OSMANİYE D., Gorgulu S., SAĞLIK B. N., LEVENT S., ÖZKAY Y., KAPLANCIKLI Z. A.

BIOORGANIC CHEMISTRY, cilt.114, 2021 (SCI-Expanded) identifier identifier identifier

  • Yayın Türü: Makale / Tam Makale
  • Cilt numarası: 114
  • Basım Tarihi: 2021
  • Doi Numarası: 10.1016/j.bioorg.2021.105123
  • Dergi Adı: BIOORGANIC CHEMISTRY
  • Derginin Tarandığı İndeksler: Science Citation Index Expanded (SCI-EXPANDED), Scopus, Academic Search Premier, BIOSIS, Biotechnology Research Abstracts, CAB Abstracts, Chemical Abstracts Core, Chimica, EMBASE, MEDLINE, Veterinary Science Database, Index Chemicus (IC)
  • Anahtar Kelimeler: Thiazole, Dihydrofuran, Aromatase, Anticancer, BREAST-CANCER, DUAL INHIBITORS, ESTROGEN, RISK
  • Bilecik Şeyh Edebali Üniversitesi Adresli: Hayır

Özet

Aromatase inhibitors used against hormone-dependent breast cancer, especially in post-menopausal women, are very susceptible to the development of resistance due to their limited number and long-term use. In this study, it is aimed to obtain new aromatase inhibitors including thiazole and dihydrofuran ring systems. Synthesis of compounds (2a-2l) were performed according to literature methods. Their structures were elucidated by H-1 NMR, C-13 NMR and APCI-MS spectroscopic methods. MIT test was carried out to assess the cell proliferation effects of the different compounds on two different pulmonary cell lines (A549, CCD-19Lu) and mammary cell line (MCF7). According to MTT assay, it was observed that the calculated IC 50 values of some compounds for the CCD-19Lu cell line were found higher than for the A549 and MCF7 cell lines.
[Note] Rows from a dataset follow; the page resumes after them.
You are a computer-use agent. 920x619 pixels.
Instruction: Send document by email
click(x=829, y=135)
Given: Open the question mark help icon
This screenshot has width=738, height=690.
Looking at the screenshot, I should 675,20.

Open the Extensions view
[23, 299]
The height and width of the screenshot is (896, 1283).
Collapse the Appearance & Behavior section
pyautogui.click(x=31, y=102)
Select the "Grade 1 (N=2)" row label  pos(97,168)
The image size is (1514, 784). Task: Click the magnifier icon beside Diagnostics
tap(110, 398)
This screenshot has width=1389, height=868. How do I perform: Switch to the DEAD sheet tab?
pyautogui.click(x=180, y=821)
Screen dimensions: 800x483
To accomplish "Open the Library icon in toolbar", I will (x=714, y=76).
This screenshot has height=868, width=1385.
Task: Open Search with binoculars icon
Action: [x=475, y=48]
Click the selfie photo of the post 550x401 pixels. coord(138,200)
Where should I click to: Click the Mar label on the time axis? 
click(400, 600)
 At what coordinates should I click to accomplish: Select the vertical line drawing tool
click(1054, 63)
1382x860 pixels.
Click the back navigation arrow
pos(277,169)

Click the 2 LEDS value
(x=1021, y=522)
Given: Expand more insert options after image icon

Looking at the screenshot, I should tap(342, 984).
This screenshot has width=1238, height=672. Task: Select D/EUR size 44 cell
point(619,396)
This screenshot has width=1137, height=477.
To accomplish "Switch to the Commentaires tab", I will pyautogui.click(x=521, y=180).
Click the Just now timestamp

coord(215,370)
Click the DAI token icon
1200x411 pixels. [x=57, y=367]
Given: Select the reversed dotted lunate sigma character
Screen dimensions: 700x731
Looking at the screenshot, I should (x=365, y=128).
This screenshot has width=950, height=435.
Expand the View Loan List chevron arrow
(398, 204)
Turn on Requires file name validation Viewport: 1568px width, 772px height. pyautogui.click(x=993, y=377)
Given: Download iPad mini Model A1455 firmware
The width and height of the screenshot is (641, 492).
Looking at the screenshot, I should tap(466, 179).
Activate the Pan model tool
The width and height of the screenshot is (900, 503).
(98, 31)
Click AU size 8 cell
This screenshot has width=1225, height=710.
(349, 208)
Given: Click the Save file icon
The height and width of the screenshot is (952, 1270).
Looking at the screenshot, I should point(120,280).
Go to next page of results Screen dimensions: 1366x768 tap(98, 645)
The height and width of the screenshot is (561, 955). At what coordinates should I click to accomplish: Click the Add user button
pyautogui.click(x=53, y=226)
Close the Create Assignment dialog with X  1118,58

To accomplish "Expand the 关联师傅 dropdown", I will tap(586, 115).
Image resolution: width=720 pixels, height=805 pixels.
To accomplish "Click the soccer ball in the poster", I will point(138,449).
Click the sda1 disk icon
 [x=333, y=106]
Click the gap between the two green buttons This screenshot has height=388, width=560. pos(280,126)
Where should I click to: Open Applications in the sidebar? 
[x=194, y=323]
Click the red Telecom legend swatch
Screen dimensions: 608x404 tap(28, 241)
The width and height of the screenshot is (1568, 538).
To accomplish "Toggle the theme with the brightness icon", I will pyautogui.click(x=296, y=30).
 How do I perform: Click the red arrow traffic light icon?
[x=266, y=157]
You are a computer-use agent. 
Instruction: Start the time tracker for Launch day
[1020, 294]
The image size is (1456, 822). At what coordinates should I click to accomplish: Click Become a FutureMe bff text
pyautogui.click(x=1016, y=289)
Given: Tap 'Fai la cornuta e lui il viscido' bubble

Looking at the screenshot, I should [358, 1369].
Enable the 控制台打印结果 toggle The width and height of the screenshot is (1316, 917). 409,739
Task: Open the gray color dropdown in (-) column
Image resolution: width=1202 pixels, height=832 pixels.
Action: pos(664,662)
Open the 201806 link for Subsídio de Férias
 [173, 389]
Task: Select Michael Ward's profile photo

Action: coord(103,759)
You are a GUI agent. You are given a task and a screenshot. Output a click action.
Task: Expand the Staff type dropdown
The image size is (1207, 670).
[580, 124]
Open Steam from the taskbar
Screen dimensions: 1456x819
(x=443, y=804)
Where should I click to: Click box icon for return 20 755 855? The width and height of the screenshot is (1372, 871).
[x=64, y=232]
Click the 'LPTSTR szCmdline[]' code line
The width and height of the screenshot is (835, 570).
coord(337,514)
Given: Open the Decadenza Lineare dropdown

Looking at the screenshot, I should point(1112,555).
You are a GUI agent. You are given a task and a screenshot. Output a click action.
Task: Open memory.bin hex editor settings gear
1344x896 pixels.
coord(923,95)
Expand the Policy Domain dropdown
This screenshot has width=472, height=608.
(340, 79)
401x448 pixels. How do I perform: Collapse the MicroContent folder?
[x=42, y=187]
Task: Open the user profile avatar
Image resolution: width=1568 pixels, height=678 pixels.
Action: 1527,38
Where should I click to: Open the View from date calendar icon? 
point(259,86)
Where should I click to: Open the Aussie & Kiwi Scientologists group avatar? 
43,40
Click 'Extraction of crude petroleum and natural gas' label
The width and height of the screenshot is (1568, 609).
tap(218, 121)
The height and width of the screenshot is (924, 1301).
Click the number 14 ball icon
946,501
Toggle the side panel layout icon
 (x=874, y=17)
Considering the viability results, it was found that the selected compounds (2a, 2c, 2e, 2g, 2h, 2l) showed favourable safety profile and have anticancer activities. Apoptotic activities of the selected compounds were investigated by flow cytometry analysis. And were found that have apoptotic effects on cancerous cell lines. In the light of this information, the aromatase inhibition potentials of 2g and 2l compounds, which are the most active derivatives, were examined in vitro and it was determined that they showed a similar inhibition profile with letrazole. Interaction modes between aromatase enzyme and compounds 2g and 2l were investigated by docking studies. In conclusion, findings of these study indicate that compounds 2g and 2l possess significant anticancer activity.